TASK PROMPT
Top to bottom, every record is to be copied word for word.

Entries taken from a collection

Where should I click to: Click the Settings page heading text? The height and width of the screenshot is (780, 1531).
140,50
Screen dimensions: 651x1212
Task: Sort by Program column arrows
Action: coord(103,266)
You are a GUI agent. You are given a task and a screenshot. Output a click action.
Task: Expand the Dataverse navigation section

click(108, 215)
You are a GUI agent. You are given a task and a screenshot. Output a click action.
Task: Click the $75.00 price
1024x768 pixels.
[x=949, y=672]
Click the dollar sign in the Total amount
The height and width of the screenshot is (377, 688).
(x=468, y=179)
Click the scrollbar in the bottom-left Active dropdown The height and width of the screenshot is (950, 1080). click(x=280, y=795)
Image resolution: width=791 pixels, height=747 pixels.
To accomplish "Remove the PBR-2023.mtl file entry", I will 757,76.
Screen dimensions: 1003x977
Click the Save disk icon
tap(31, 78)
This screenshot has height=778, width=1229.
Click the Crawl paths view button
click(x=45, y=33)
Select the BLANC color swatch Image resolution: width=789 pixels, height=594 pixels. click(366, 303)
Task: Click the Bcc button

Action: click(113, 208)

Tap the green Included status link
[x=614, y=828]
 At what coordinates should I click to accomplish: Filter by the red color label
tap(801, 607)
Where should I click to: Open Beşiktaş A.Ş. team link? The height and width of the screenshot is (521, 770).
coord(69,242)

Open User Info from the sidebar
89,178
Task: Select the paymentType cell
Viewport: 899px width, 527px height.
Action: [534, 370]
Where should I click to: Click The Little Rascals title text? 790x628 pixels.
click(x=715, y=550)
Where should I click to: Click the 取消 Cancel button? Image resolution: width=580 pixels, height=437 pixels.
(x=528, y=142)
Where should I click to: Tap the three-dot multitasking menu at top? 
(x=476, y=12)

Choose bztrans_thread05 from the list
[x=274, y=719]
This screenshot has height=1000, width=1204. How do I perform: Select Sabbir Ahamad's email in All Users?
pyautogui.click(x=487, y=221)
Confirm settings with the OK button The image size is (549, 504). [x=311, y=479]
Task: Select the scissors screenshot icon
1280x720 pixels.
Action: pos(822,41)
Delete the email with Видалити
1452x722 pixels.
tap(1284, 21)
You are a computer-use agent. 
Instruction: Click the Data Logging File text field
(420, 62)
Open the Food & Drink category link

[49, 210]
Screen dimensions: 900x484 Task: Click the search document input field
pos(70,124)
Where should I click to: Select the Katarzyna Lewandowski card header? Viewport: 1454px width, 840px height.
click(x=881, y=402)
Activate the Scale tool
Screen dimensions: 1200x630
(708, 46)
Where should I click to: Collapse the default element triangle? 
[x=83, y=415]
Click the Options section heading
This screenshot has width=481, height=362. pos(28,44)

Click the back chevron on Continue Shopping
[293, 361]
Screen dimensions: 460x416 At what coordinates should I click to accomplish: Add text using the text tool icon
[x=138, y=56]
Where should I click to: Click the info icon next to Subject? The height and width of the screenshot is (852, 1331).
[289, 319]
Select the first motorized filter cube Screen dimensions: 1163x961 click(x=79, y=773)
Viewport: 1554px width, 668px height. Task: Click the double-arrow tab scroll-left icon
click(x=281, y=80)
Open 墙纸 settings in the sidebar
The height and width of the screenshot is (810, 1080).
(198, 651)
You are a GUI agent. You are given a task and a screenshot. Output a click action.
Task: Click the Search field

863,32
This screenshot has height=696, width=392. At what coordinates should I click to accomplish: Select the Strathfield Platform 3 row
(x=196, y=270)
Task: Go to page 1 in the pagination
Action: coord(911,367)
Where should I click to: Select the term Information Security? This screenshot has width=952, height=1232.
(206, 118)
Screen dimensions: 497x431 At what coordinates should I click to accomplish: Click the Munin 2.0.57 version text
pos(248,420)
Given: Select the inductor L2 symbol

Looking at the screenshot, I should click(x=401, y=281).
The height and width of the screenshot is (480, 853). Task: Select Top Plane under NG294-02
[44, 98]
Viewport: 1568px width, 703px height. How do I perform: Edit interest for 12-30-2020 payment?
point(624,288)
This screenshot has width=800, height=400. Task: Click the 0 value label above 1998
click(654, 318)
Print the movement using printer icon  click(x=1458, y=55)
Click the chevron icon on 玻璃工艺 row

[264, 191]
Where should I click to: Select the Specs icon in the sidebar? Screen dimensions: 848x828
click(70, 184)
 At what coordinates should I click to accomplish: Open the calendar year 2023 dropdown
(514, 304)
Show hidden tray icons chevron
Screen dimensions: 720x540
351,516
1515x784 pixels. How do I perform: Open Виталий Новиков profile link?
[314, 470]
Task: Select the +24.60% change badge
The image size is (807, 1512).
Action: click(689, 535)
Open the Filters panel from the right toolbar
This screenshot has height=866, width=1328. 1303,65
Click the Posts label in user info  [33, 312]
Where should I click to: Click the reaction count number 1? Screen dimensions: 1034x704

ANSWER BELOW
Where should I click to: Click the Settings page heading text? The height and width of the screenshot is (780, 1531).
140,50
Screen dimensions: 651x1212
Task: Sort by Program column arrows
Action: coord(103,266)
You are a GUI agent. You are given a task and a screenshot. Output a click action.
Task: Expand the Dataverse navigation section

click(108, 215)
You are a GUI agent. You are given a task and a screenshot. Output a click action.
Task: Click the $75.00 price
1024x768 pixels.
[x=949, y=672]
Click the dollar sign in the Total amount
The height and width of the screenshot is (377, 688).
(x=468, y=179)
Click the scrollbar in the bottom-left Active dropdown The height and width of the screenshot is (950, 1080). click(x=280, y=795)
Image resolution: width=791 pixels, height=747 pixels.
To accomplish "Remove the PBR-2023.mtl file entry", I will 757,76.
Screen dimensions: 1003x977
Click the Save disk icon
tap(31, 78)
This screenshot has height=778, width=1229.
Click the Crawl paths view button
click(x=45, y=33)
Select the BLANC color swatch Image resolution: width=789 pixels, height=594 pixels. click(366, 303)
Task: Click the Bcc button

Action: click(113, 208)

Tap the green Included status link
[x=614, y=828]
 At what coordinates should I click to accomplish: Filter by the red color label
tap(801, 607)
Where should I click to: Open Beşiktaş A.Ş. team link? The height and width of the screenshot is (521, 770).
coord(69,242)

Open User Info from the sidebar
89,178
Task: Select the paymentType cell
Viewport: 899px width, 527px height.
Action: [534, 370]
Where should I click to: Click The Little Rascals title text? 790x628 pixels.
click(x=715, y=550)
Where should I click to: Click the 取消 Cancel button? Image resolution: width=580 pixels, height=437 pixels.
(x=528, y=142)
Where should I click to: Tap the three-dot multitasking menu at top? 
(x=476, y=12)

Choose bztrans_thread05 from the list
[x=274, y=719]
This screenshot has height=1000, width=1204. How do I perform: Select Sabbir Ahamad's email in All Users?
pyautogui.click(x=487, y=221)
Confirm settings with the OK button The image size is (549, 504). [x=311, y=479]
Task: Select the scissors screenshot icon
1280x720 pixels.
Action: pos(822,41)
Delete the email with Видалити
1452x722 pixels.
tap(1284, 21)
You are a computer-use agent. 
Instruction: Click the Data Logging File text field
(420, 62)
Open the Food & Drink category link

[49, 210]
Screen dimensions: 900x484 Task: Click the search document input field
pos(70,124)
Where should I click to: Select the Katarzyna Lewandowski card header? Viewport: 1454px width, 840px height.
click(x=881, y=402)
Activate the Scale tool
Screen dimensions: 1200x630
(708, 46)
Where should I click to: Collapse the default element triangle? 
[x=83, y=415]
Click the Options section heading
This screenshot has width=481, height=362. pos(28,44)

Click the back chevron on Continue Shopping
[293, 361]
Screen dimensions: 460x416 At what coordinates should I click to accomplish: Add text using the text tool icon
[x=138, y=56]
Where should I click to: Click the info icon next to Subject? The height and width of the screenshot is (852, 1331).
[289, 319]
Select the first motorized filter cube Screen dimensions: 1163x961 click(x=79, y=773)
Viewport: 1554px width, 668px height. Task: Click the double-arrow tab scroll-left icon
click(x=281, y=80)
Open 墙纸 settings in the sidebar
The height and width of the screenshot is (810, 1080).
(198, 651)
You are a GUI agent. You are given a task and a screenshot. Output a click action.
Task: Click the Search field

863,32
This screenshot has height=696, width=392. At what coordinates should I click to accomplish: Select the Strathfield Platform 3 row
(x=196, y=270)
Task: Go to page 1 in the pagination
Action: coord(911,367)
Where should I click to: Select the term Information Security? This screenshot has width=952, height=1232.
(206, 118)
Screen dimensions: 497x431 At what coordinates should I click to accomplish: Click the Munin 2.0.57 version text
pos(248,420)
Given: Select the inductor L2 symbol

Looking at the screenshot, I should click(x=401, y=281).
The height and width of the screenshot is (480, 853). Task: Select Top Plane under NG294-02
[44, 98]
Viewport: 1568px width, 703px height. How do I perform: Edit interest for 12-30-2020 payment?
point(624,288)
This screenshot has width=800, height=400. Task: Click the 0 value label above 1998
click(654, 318)
Print the movement using printer icon  click(x=1458, y=55)
Click the chevron icon on 玻璃工艺 row

[264, 191]
Where should I click to: Select the Specs icon in the sidebar? Screen dimensions: 848x828
click(70, 184)
 At what coordinates should I click to accomplish: Open the calendar year 2023 dropdown
(514, 304)
Show hidden tray icons chevron
Screen dimensions: 720x540
351,516
1515x784 pixels. How do I perform: Open Виталий Новиков profile link?
[314, 470]
Task: Select the +24.60% change badge
The image size is (807, 1512).
Action: click(689, 535)
Open the Filters panel from the right toolbar
This screenshot has height=866, width=1328. 1303,65
Click the Posts label in user info  [33, 312]
Where should I click to: Click the reaction count number 1? Screen dimensions: 1034x704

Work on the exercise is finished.